Friday, November 17, 2006

There Was A Young Lady From Bude..


Oh for a muse of fire...

I'm honing my undoubted skills as a poet so I can get an Arts Council grant for a winter break.

The Council has just given £7,000 to a poet from Derbyshire so he can go out to Australia for the cricket tests and write some doggerel. They were apparently impressed by his "Old Trafford Treatment Room Chant" to the "Football Poets" project, another tax-funded wheeze:

"Composed to the rhythm of the conga (and slightly dated since the Manchester United striker Wayne Rooney's recovery from the injury) it goes: "Meta-meta-metatarsal, Meta-meta-metatarsal!"

Umm... look I know I'm just learning, but does that actually scan to the conga?
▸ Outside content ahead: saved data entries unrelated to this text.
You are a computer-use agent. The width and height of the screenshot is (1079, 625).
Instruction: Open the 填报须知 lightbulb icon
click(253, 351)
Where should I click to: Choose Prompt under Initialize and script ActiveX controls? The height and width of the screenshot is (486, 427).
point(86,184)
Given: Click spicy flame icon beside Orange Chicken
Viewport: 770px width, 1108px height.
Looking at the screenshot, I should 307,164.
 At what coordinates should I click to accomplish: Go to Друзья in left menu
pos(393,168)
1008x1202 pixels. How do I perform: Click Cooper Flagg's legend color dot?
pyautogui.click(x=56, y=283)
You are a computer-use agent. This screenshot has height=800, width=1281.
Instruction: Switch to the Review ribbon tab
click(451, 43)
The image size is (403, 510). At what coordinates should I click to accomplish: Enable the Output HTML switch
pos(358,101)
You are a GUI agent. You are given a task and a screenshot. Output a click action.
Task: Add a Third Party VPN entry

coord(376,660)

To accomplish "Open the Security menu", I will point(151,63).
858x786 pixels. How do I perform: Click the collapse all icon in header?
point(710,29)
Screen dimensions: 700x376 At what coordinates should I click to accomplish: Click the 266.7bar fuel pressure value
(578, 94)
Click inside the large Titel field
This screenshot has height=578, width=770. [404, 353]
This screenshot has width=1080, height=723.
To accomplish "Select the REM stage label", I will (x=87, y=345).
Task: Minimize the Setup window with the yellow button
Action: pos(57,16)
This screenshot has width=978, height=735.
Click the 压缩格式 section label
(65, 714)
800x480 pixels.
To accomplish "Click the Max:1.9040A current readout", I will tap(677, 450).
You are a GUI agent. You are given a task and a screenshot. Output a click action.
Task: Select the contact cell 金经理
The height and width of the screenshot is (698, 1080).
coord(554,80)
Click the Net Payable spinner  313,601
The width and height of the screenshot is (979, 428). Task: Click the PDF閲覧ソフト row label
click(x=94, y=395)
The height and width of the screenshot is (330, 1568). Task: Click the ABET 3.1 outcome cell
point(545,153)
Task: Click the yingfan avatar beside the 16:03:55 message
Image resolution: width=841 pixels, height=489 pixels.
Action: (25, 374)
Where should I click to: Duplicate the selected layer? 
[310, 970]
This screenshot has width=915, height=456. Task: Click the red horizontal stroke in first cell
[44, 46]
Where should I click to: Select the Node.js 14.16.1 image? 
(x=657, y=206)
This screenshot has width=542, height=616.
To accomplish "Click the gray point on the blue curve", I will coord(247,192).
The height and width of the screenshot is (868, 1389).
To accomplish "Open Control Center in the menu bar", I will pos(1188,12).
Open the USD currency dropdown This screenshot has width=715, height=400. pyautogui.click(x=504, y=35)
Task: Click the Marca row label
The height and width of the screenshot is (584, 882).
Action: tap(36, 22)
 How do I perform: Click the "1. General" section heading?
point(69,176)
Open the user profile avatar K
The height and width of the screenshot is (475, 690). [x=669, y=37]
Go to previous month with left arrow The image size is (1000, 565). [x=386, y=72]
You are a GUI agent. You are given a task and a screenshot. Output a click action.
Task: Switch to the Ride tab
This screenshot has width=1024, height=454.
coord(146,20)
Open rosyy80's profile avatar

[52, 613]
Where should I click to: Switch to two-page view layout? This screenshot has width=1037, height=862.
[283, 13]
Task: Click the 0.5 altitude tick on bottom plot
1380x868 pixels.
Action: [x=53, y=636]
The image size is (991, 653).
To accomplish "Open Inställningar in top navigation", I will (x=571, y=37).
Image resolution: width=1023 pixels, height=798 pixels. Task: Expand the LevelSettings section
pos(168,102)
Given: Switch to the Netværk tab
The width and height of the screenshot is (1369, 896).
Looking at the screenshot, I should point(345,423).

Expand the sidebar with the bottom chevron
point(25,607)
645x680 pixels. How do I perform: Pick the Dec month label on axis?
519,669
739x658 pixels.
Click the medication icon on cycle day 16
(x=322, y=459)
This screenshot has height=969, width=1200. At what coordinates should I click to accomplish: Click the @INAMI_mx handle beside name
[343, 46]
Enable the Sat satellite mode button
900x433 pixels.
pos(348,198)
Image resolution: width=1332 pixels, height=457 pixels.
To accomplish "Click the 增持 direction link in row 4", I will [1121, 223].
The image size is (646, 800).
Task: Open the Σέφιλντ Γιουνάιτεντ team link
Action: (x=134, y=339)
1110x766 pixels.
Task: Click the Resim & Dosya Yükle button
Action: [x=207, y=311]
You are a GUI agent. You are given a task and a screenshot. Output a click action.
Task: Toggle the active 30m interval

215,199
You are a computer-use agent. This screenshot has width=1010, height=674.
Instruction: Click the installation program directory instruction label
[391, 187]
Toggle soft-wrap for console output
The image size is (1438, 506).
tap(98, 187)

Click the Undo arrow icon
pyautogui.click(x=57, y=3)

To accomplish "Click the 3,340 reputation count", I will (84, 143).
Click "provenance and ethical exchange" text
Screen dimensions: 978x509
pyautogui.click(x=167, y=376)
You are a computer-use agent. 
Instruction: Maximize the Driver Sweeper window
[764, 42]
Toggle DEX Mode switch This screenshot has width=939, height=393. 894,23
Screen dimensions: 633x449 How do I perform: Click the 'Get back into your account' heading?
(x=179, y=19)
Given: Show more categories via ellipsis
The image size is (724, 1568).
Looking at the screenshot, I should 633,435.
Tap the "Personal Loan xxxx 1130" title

I thought the conga went da-da da-da daaa-daa. Not da-da da-da da-da daaa-daa.

£7 grand! Of our money. Can you believe it? Even old Humphrys on Today this morning was taken aback. The poet himself justified it by saying the BBC would benefit because he would be supplying some of the work to BBC Radio Derby. Well, that's OK then. One tax-funded outrage supporting another.

Anyway...

There was a young man from Caracas,
Who fell over and crushed his marraccas...

PS Can you name any great tax-funded poetry? And I don't count working for the public sector as a librarian. As we all know, your ideal poet needs to live on kitchen scraps in a rat-infested attic.